En vérité : Le verdict de l’espoir

Moïse DOSSOUMOU 1er septembre 2020

Le juge n’a pas perdu de temps. C’est avec célérité qu’il a traité le dossier. Pour une fois, la lourdeur administrative n’a pas eu raison de sa détermination. Comme un buffle, il est allé droit au but. Sa décision perçue comme pédagogique vise à discipliner un tant soit peu les faussaires qui ont renforcé le sentiment d’insécurité foncière dans la commune d’Abomey-Calavi. A l’engagement du procureur de la République qui n’a pas eu froid aux yeux pour lancer les hostilités, le juge a répondu avec diligence. Prononcés le vendredi 28 août dernier au tribunal de première instance de la localité, les verdicts varient selon les mis en cause. 12 mois d’emprisonnement ferme pour certains, 12 mois avec sursis, 6 mois d’emprisonnement ferme pour d’autres encore, fermeture de cabinets et exclusion de la profession de géomètres… Tel est l’essentiel de la décision qui a jeté l’émoi dans les rangs des personnes sans foi ni loi habituées à l’usage du faux dans les transactions foncières.
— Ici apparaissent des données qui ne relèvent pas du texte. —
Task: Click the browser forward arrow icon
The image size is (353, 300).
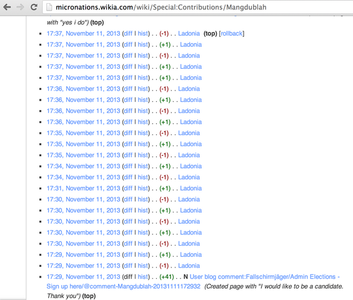Action: (21, 8)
Sinon, comment comprendre que des citoyens qui n’ont pas les qualifications nécessaires s’installent et fassent des activités en qualité de géomètres ? Pendant longtemps, les autorités communales ont cautionné le fait. Il a fallu ce réveil de la justice pour que le pot-aux-roses soit découvert. Dans le lot des accusés, on retrouve des élus en exercice, des personnes célèbres et d’autres encore qui ont fait la pluie et le beau temps sur le terrain parce que se croyant intouchables. Selon leur degré d’implication dans cette affaire, ils auront à payer le prix décidé par le juge. Vu la pugnacité avec laquelle le procureur s’est saisi de ce dossier, il faut croire que cela n’est que le premier d’une série. L’acte posé par la justice est d’autant plus intéressant que les populations ont longtemps été grugées par des groupes organisés dont la cupidité n’a d’égal que leur penchant pour la facilité.
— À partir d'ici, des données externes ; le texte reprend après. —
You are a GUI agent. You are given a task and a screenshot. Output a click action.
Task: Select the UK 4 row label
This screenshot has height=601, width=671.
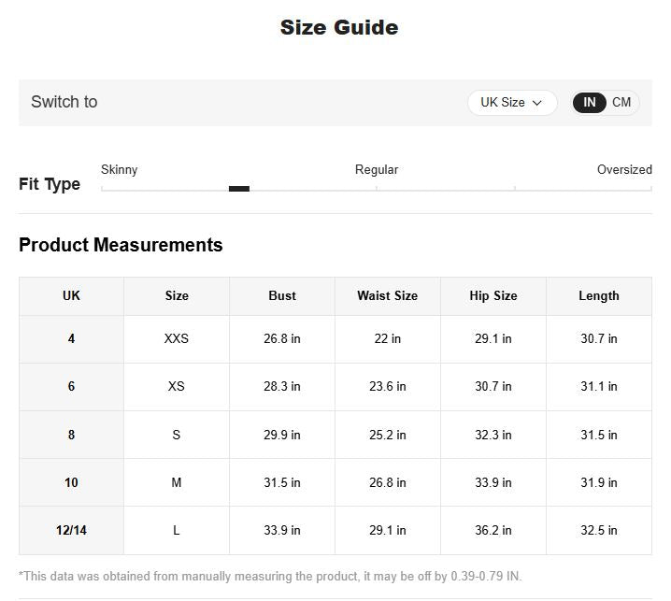click(x=71, y=338)
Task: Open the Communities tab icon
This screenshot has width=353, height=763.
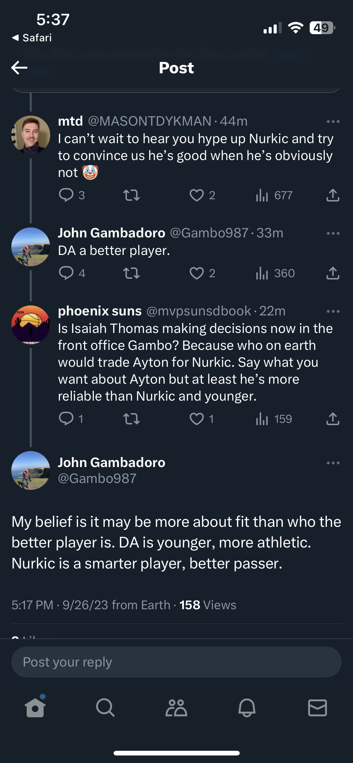Action: [x=176, y=708]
Depuis plusieurs années, Abomey-Calavi dont la population ne cesse de grossir assume de plus en plus son statut de cité dortoir. Prise d’assaut par la classe moyenne qui s’y est établie en nombre important, la commune subit une pression sur le foncier. Des zones jadis rurales ont revêtu aujourd’hui les traits de la modernité. Cet état de choses a profité à des individus qui ont mis en place des réseaux pour appâter les personnes désireuses d’acquérir des parcelles. Beaucoup sont tombés dans le panneau. Ils sont nombreux à avoir naïvement acquis des terrains parfois à prix d’or sans jamais pouvoir rentrer en possession de leurs biens parce que appartenant déjà à autrui. Les falsifications de signature, les faux frais, les faux documents… ont pignon sur rue dans la commune à telle enseigne que les acquéreurs de parcelle les plus avertis redoublent de vigilance avant d’effectuer les transactions.
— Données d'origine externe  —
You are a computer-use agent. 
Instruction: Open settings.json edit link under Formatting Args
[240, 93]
Les pratiques dégradantes ayant cours au niveau du foncier se sont étendues sur le domaine public. Les réserves administratives morcelées et vendues sont prises d’assaut par des individus qui ont déboursé de bonne foi pensant acquérir des biens qui ne sont pas objet de litige. Les semaines et mois à venir réservent encore beaucoup de surprises sur ce plan dans la seule commune d’Abomey-Calavi. Si ce vent d’assainissement souffle actuellement sur la commune, cela est à l’actif du nouveau maire Angelo Ahouandjinou qui dès sa prise de service s’est attaqué à cet épineux problème. Il vient de gagner une bataille. Mais la guerre est loin d’être terminée. Les mauvaises habitudes ont la peau dure et les intérêts menacés sont colossaux. Il gagnerait, au nom de la quiétude de ses administrés, à ne pas baisser la garde. Il ne reste plus qu’à achever ce qu’il a si bien commencé.